| RAW DATA |

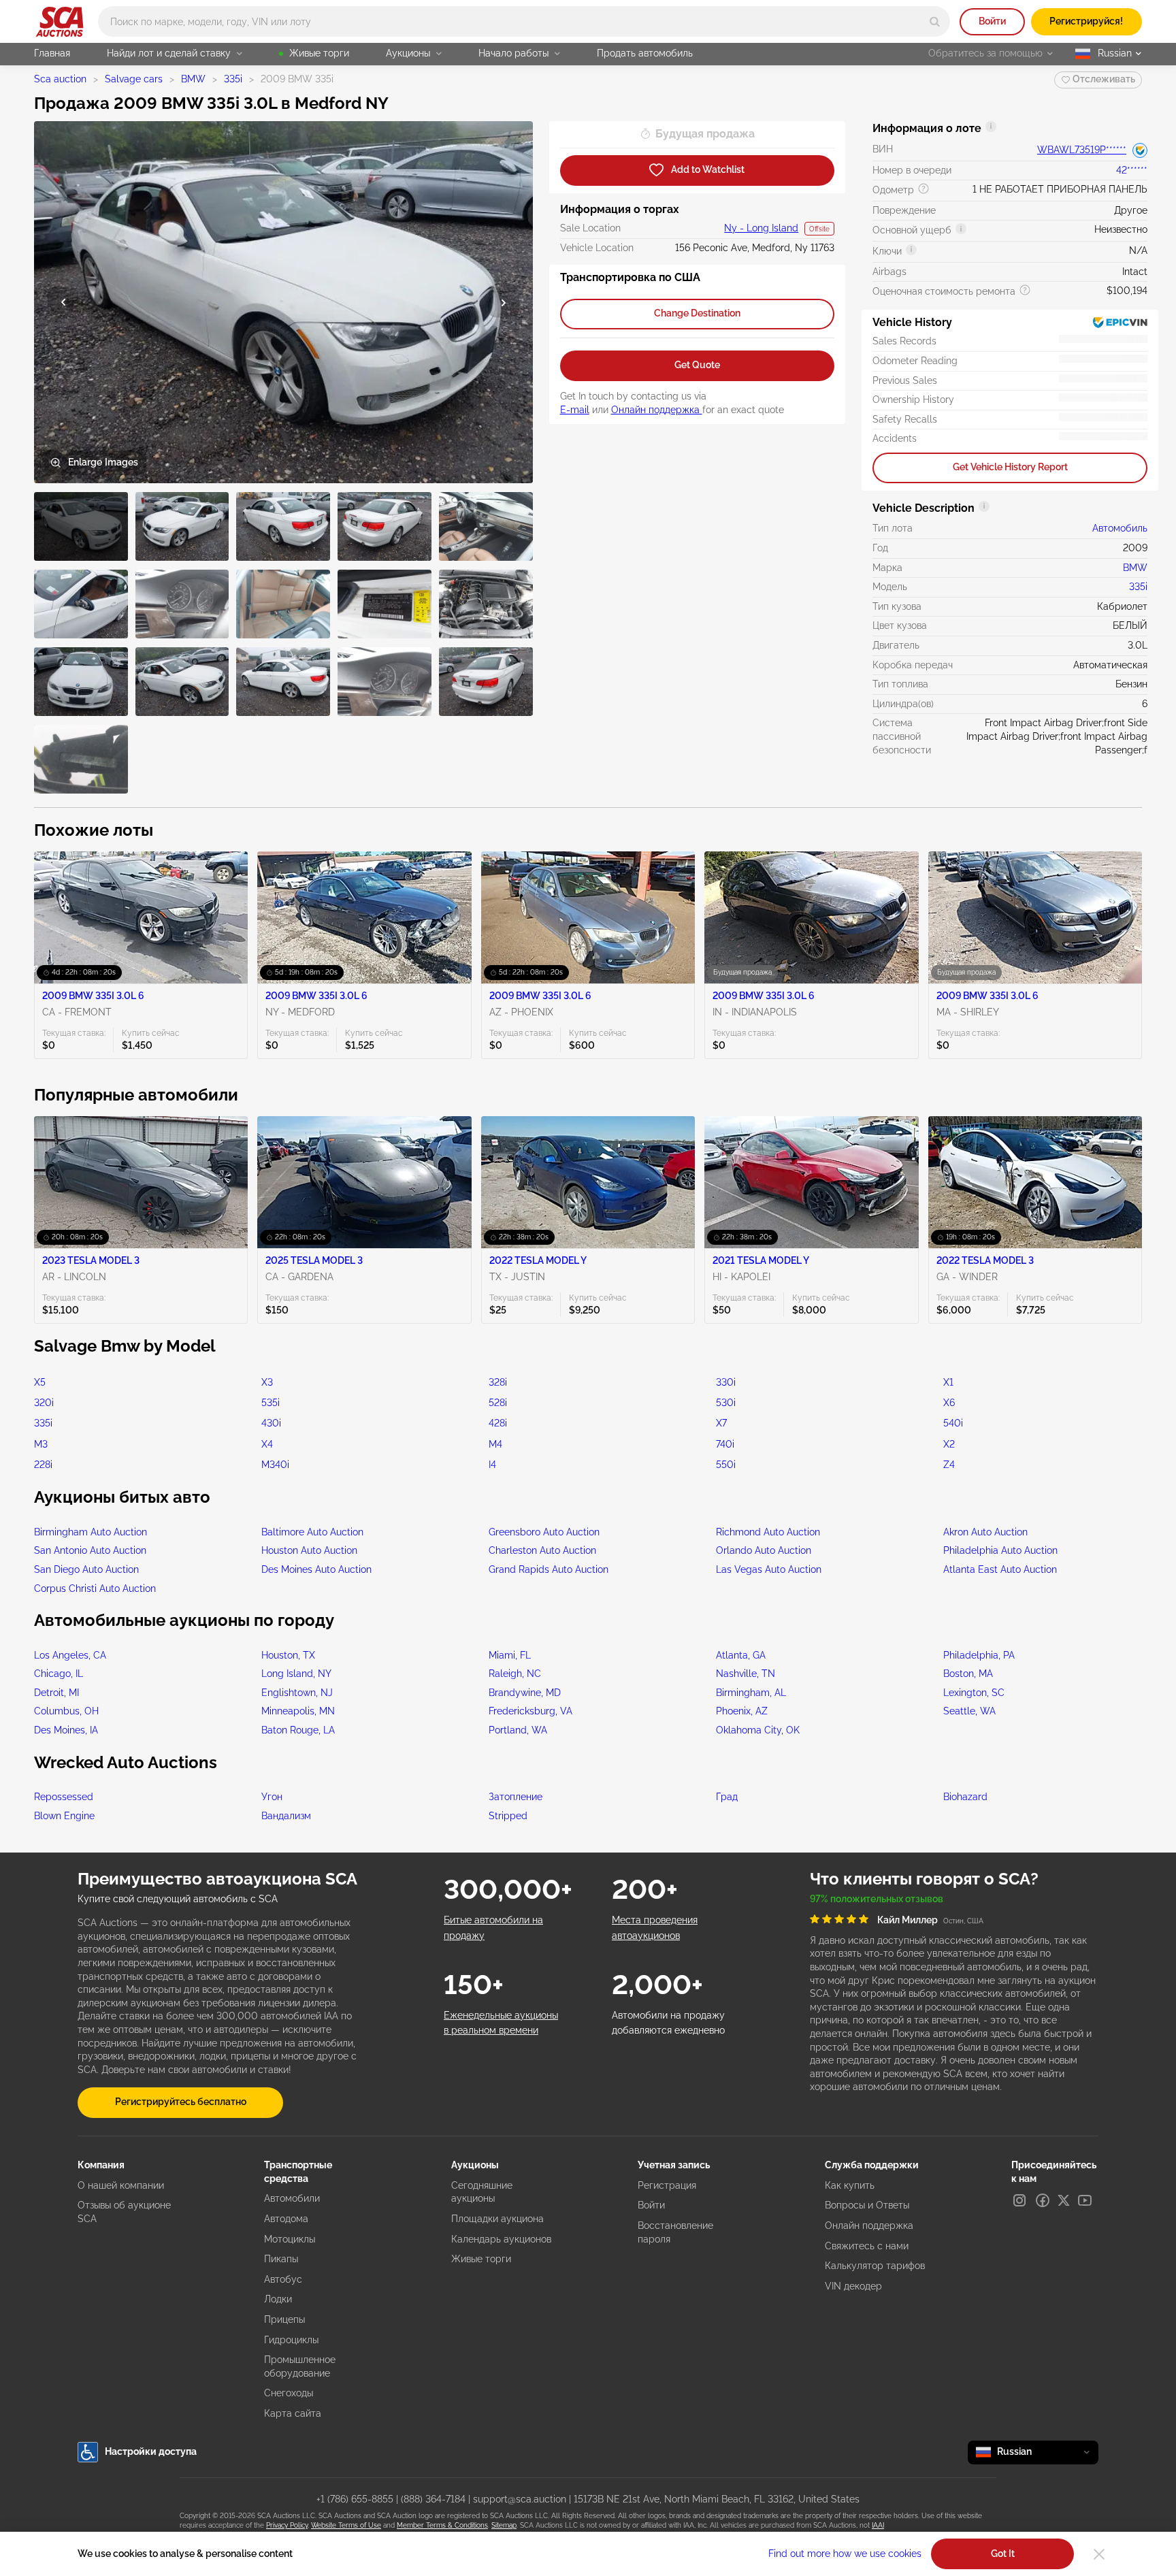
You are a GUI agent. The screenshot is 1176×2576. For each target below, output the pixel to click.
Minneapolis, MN (298, 1711)
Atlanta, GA (741, 1655)
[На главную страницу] (59, 22)
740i (725, 1444)
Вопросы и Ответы (867, 2205)
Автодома (286, 2218)
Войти (992, 21)
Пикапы (281, 2258)
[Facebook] (1042, 2200)
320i (44, 1402)
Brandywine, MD (525, 1692)
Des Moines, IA (66, 1730)
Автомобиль (1119, 528)
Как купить (850, 2185)
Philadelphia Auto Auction (1000, 1550)
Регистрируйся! (1086, 21)
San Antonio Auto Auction (90, 1550)
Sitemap (504, 2525)
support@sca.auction (519, 2499)
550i (726, 1464)
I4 (492, 1464)
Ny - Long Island (761, 228)
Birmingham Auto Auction (90, 1532)
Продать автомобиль (645, 53)
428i (498, 1423)
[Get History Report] (1139, 150)
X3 (267, 1382)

| EXERCISE REQUIREMENTS |
Leave out the pictures and repeat exactly the lines from the start of the material through the line that contains "Автодома (286, 2218)", both included.

| COMPLETED TASK |
You are a GUI agent. The screenshot is 1176×2576. For each target below, output the pixel to click.
Minneapolis, MN (298, 1711)
Atlanta, GA (741, 1655)
[На главную страницу] (59, 22)
740i (725, 1444)
Вопросы и Ответы (867, 2205)
Автодома (286, 2218)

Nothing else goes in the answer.